◆ TASK INPUTS ◆

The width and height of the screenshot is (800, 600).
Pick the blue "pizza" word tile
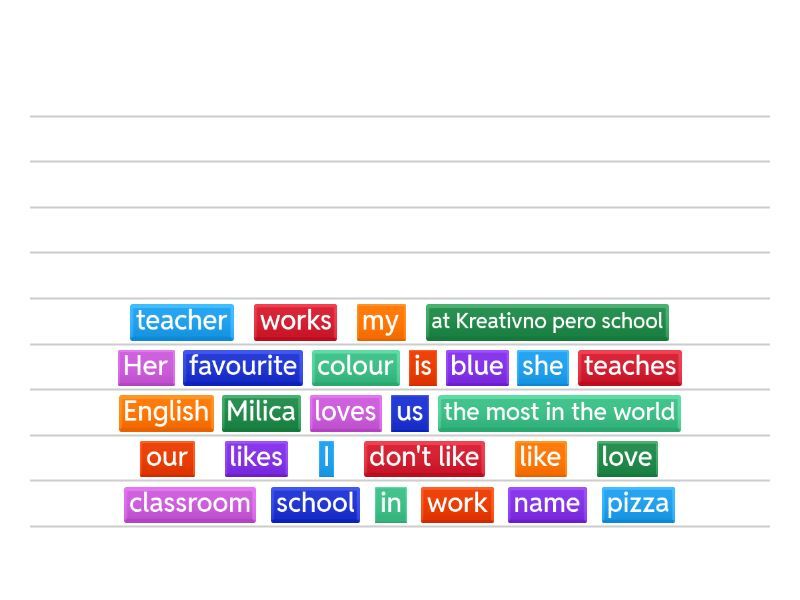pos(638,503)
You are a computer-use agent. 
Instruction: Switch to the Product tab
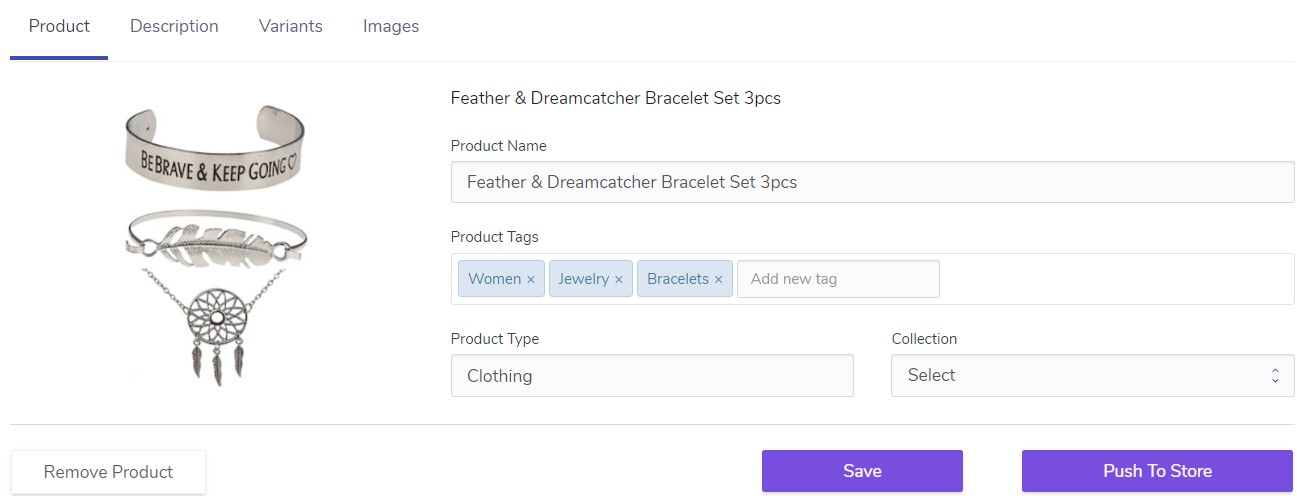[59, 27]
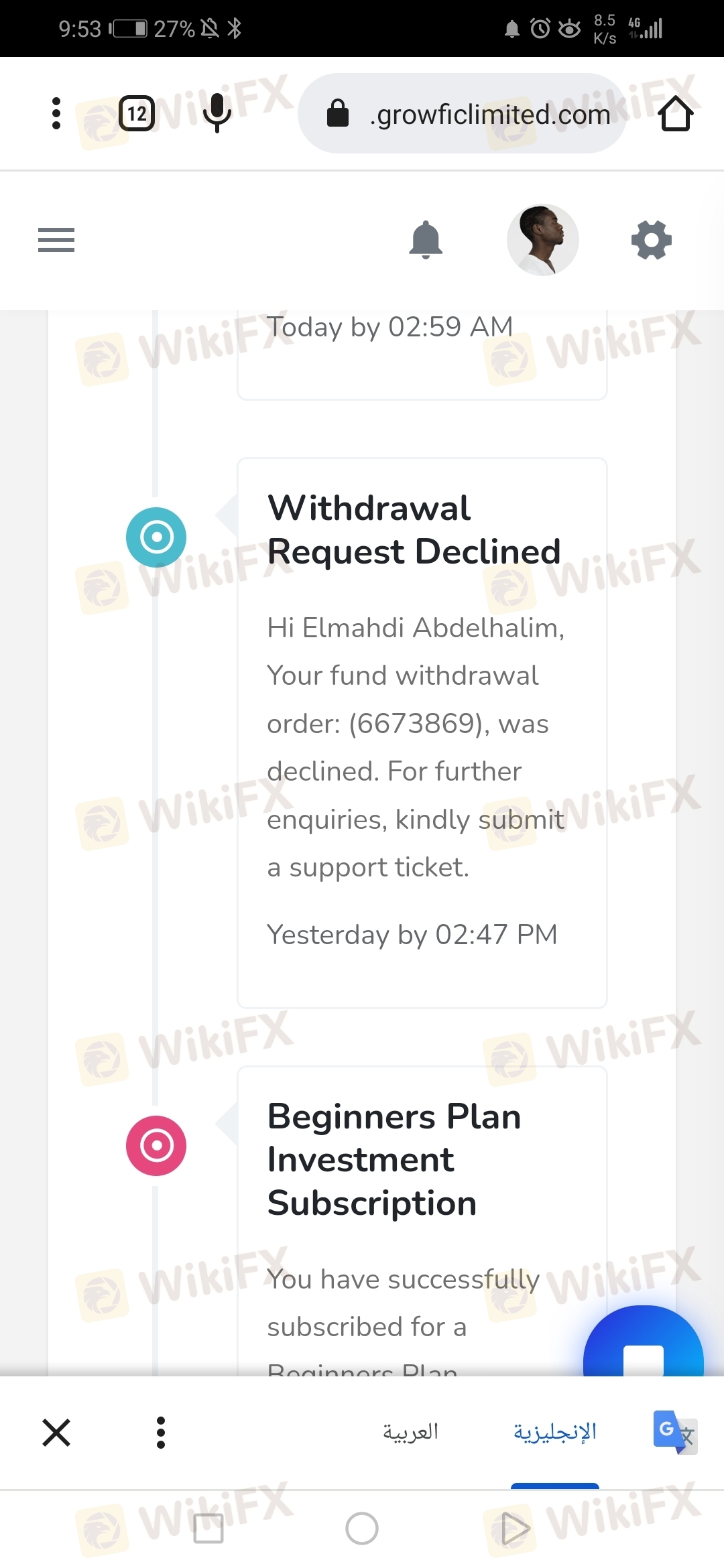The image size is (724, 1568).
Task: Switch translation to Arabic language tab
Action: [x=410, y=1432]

...

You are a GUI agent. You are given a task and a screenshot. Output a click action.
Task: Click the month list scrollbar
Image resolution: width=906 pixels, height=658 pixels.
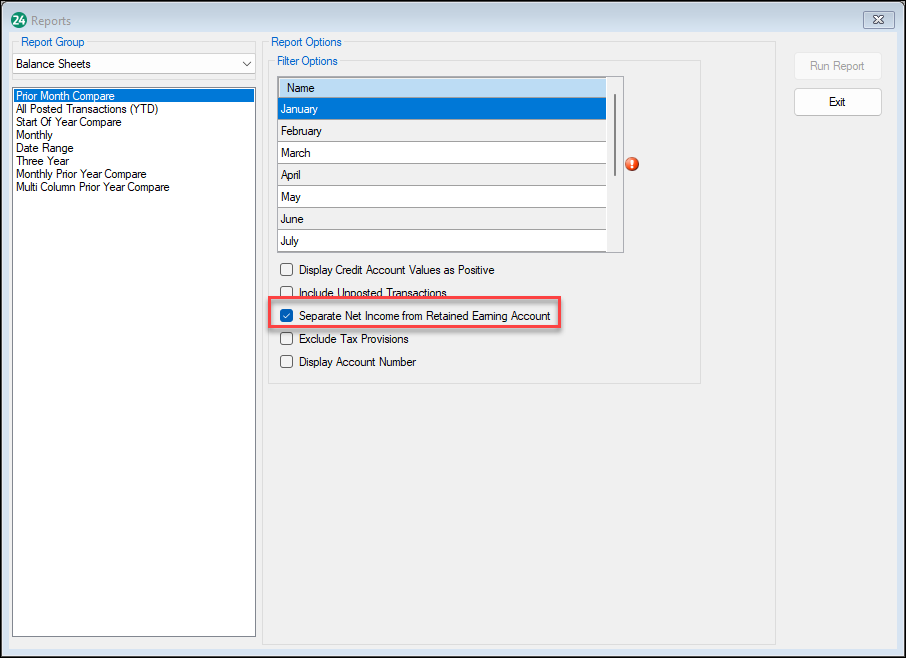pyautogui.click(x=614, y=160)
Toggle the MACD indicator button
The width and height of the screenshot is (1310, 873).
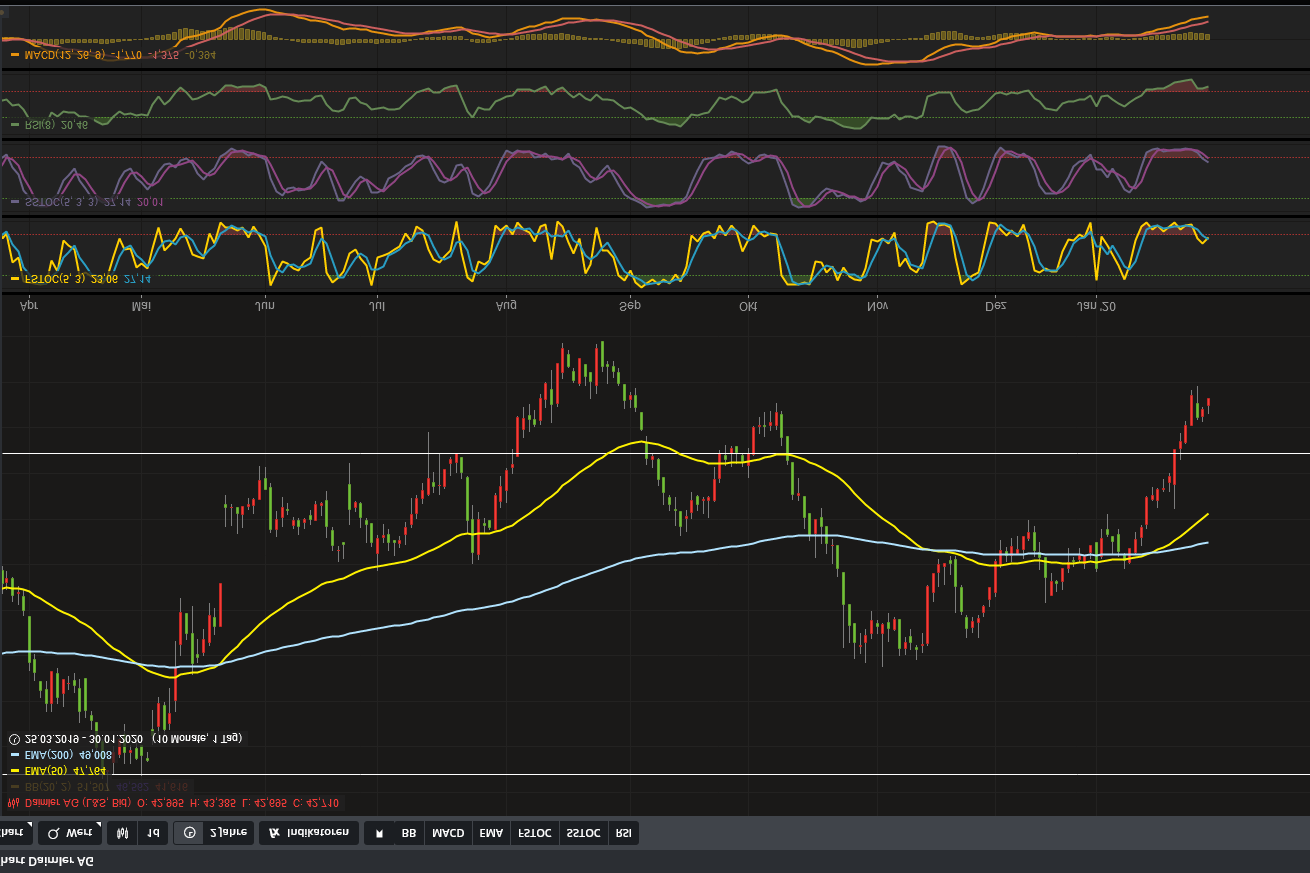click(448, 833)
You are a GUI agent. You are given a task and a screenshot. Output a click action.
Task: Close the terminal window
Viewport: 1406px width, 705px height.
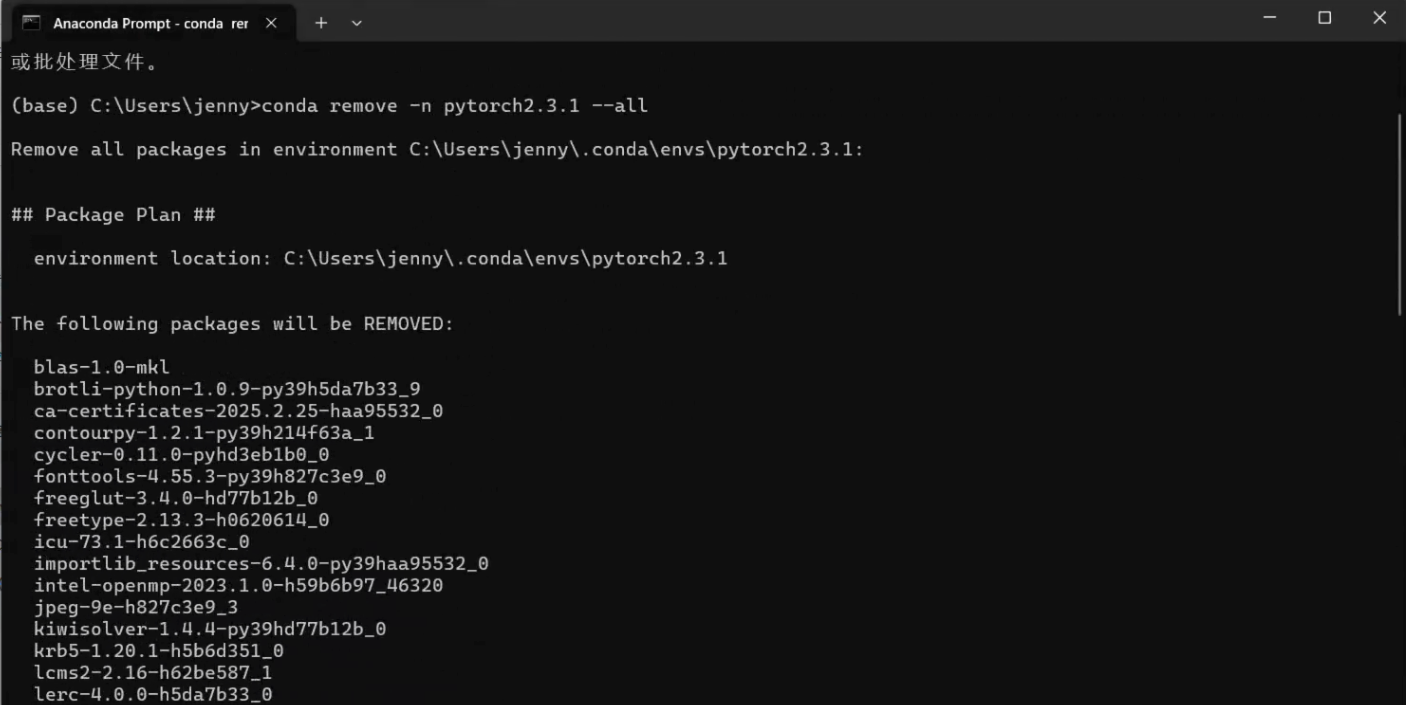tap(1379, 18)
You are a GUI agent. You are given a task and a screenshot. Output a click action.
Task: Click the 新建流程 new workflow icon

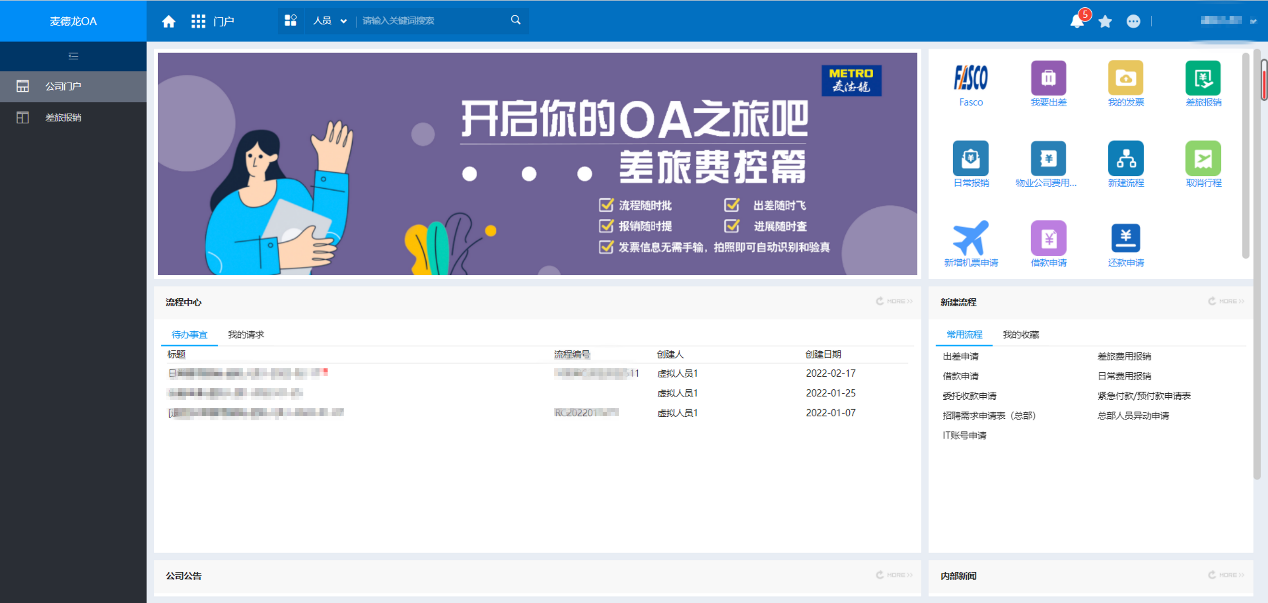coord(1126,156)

* * *

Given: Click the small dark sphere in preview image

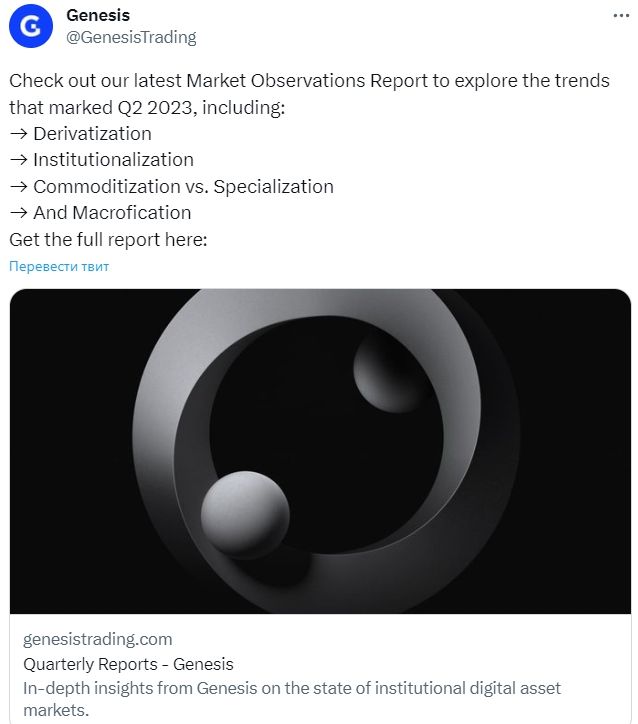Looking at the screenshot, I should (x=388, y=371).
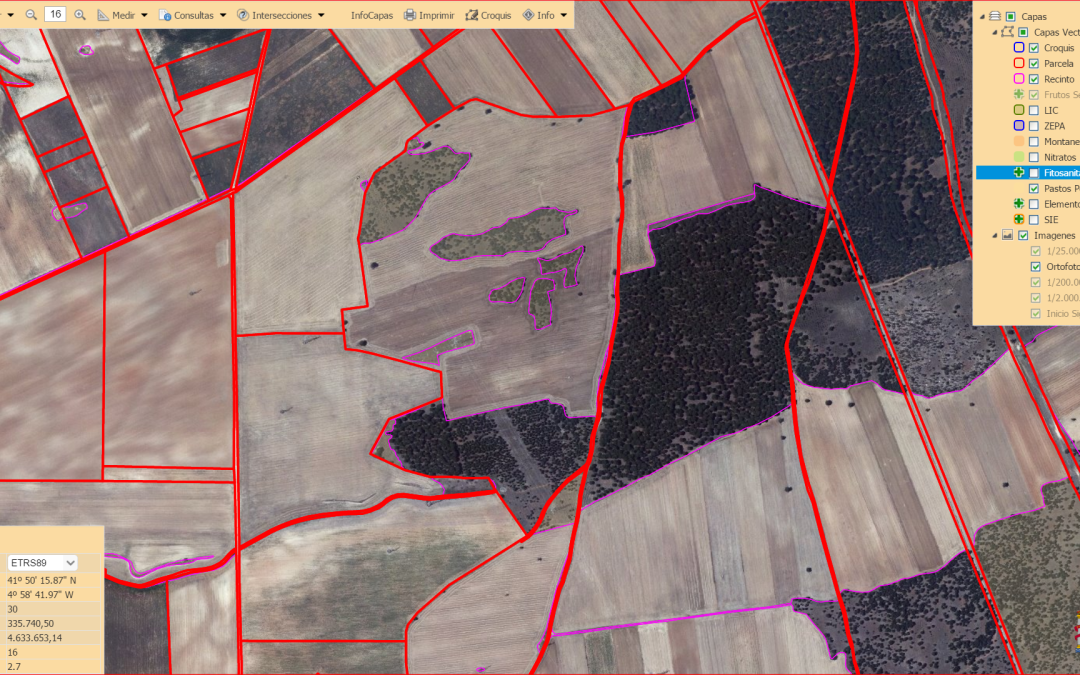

◆ BRIEF ◆
In the entries above, find the line containing "The width and height of the screenshot is (800, 600)." and the line containing "You are a computer-use agent.", then copy both and every line between them exactly, without any picture.

◆ ANSWER FOR THIS EXERCISE ◆
The width and height of the screenshot is (800, 600).
Pick the blue "pizza" word tile
pos(638,503)
You are a computer-use agent. 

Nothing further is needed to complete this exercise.